SilverStone Fortress FT03

Written by Michael Larabel in Enclosures on 8 April 2011 at 07:00 AM EDT. Page 3 of 4. 13 Comments.

There's an angled 120mm intake fan at the bottom of the chassis next to the ATX power supply mount and above the power supply mount near the slim optical drive bay is another 120mm fan to blow against the motherboard and CPU socket area. There is also room for an optional 80/92mm fan to blow against the expansion slot area. On the opposite side of the motherboard tray are the internal drive bays. This design is cleaner by not having excessive cables run through the main area of the chassis that could obstruct airflow and just lead to cluttered cable management. There is also an aluminum heatsink to assist with the heat transfer generated by the drive(s).

Due to the compact design, graphics / expansion cards cannot be longer than 350mm, the CPU cooler must be shorter than 167mm, and the power supply must be less than 180mm deep.

Setup:

With the FT03, SilverStone also sent over a 750W Strider Gold modular power supply and with that, they included the PP05 short cables to make the cable organization very manageable for this compact chassis.
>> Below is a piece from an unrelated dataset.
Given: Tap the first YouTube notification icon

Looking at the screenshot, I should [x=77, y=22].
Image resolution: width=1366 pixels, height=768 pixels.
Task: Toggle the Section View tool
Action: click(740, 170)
A review on this power supply will be posted separately in the near future, but it worked out very well with this compact chassis for effective cable organization while certainly providing more than enough power for an AMD Fusion build. The rest of the hardware was an ASUS Hudson micro-ATX motherboard with AMD E-350 Fusion APU, 4GB of system memory, OCZ SSD, and integrated graphics.

While the chassis is not deep at all, it was very easy to work with and there were no problems with the installation of any of the components. The included fans also operated near silently and pushed through enough air to not require the ASUS fan on the Fusion APU, even when the 1.6GHz E-350 was overclocked to 1.8GHz.

Overall, it was a simple, clean, and easy build. A Radeon HD 4890 was also tested to verify it would fit and that worked just fine. In pounding the system with OpenSSL, C-Ray, video playback, and other tasks at no point did its temperature spike too high and quickly recessed when the load was laxed. The above graph is from this OpenBenchmarking.org result file.